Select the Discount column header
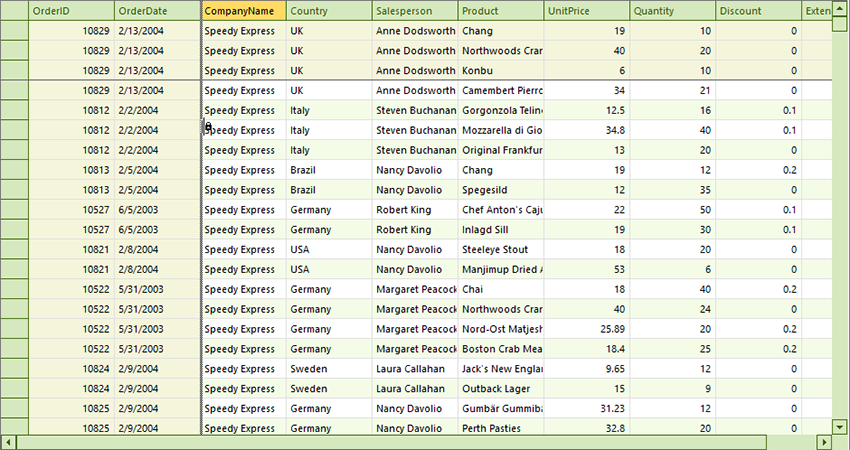 coord(759,11)
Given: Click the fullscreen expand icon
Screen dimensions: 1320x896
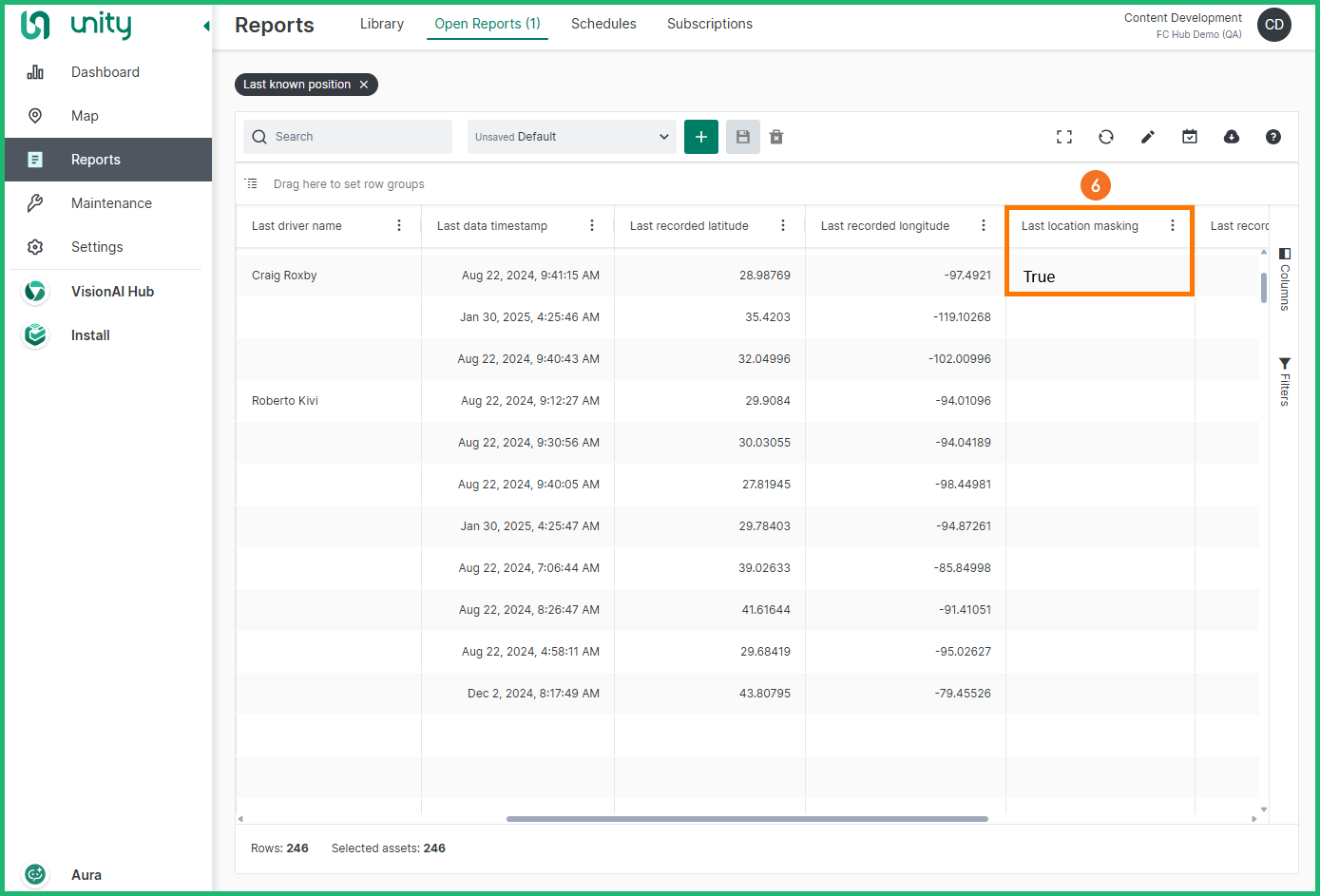Looking at the screenshot, I should (1064, 137).
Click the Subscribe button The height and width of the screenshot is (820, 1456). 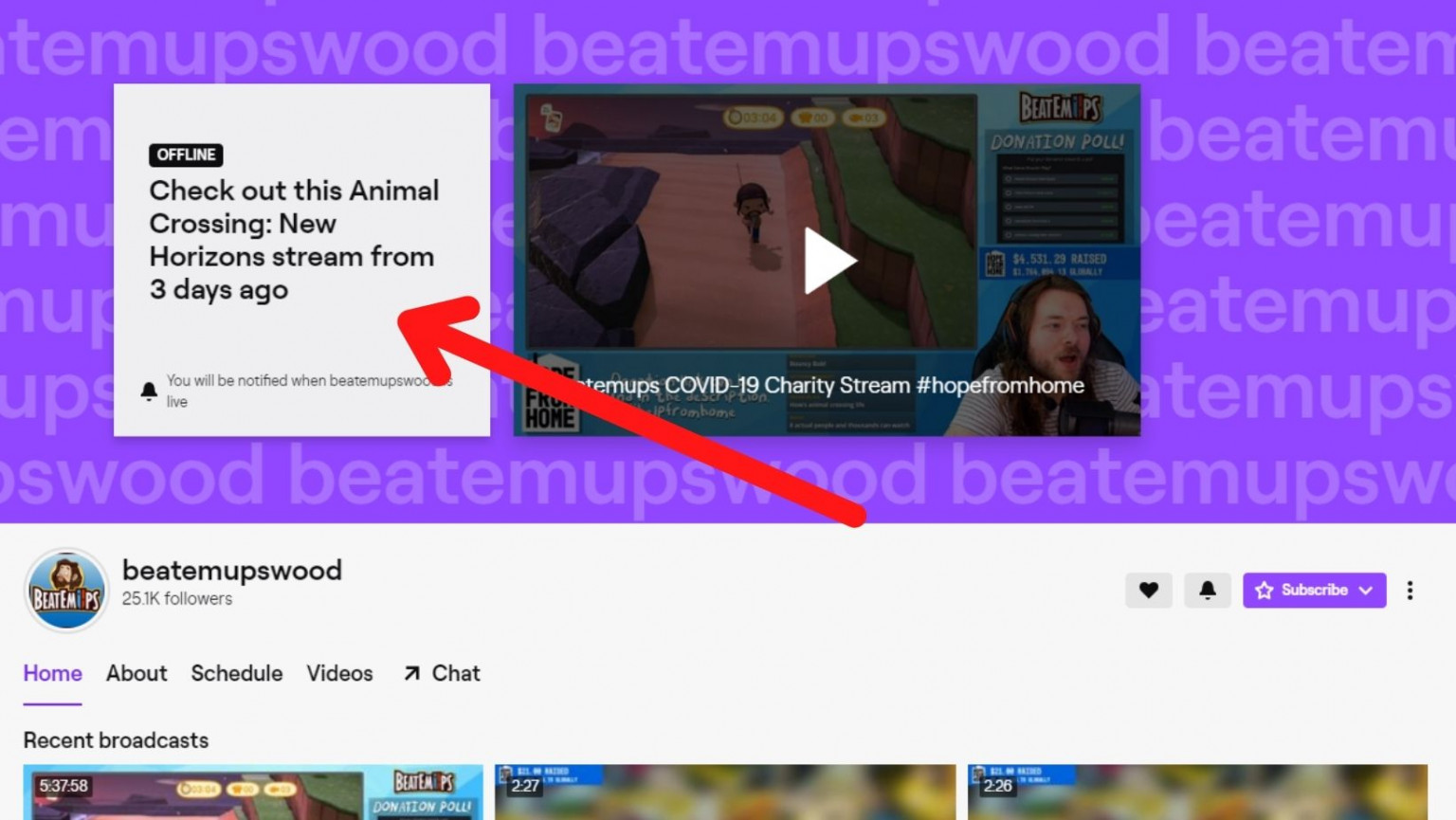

#####

Task description :: Return the lines from the one containing "Screen dimensions: 1320x896" through the last line of the records, both included, exactly as written and with no pictures.

Completed exercise ::
Screen dimensions: 1320x896
Looking at the screenshot, I should (1064, 137).
Click the Subscribe button The height and width of the screenshot is (820, 1456). 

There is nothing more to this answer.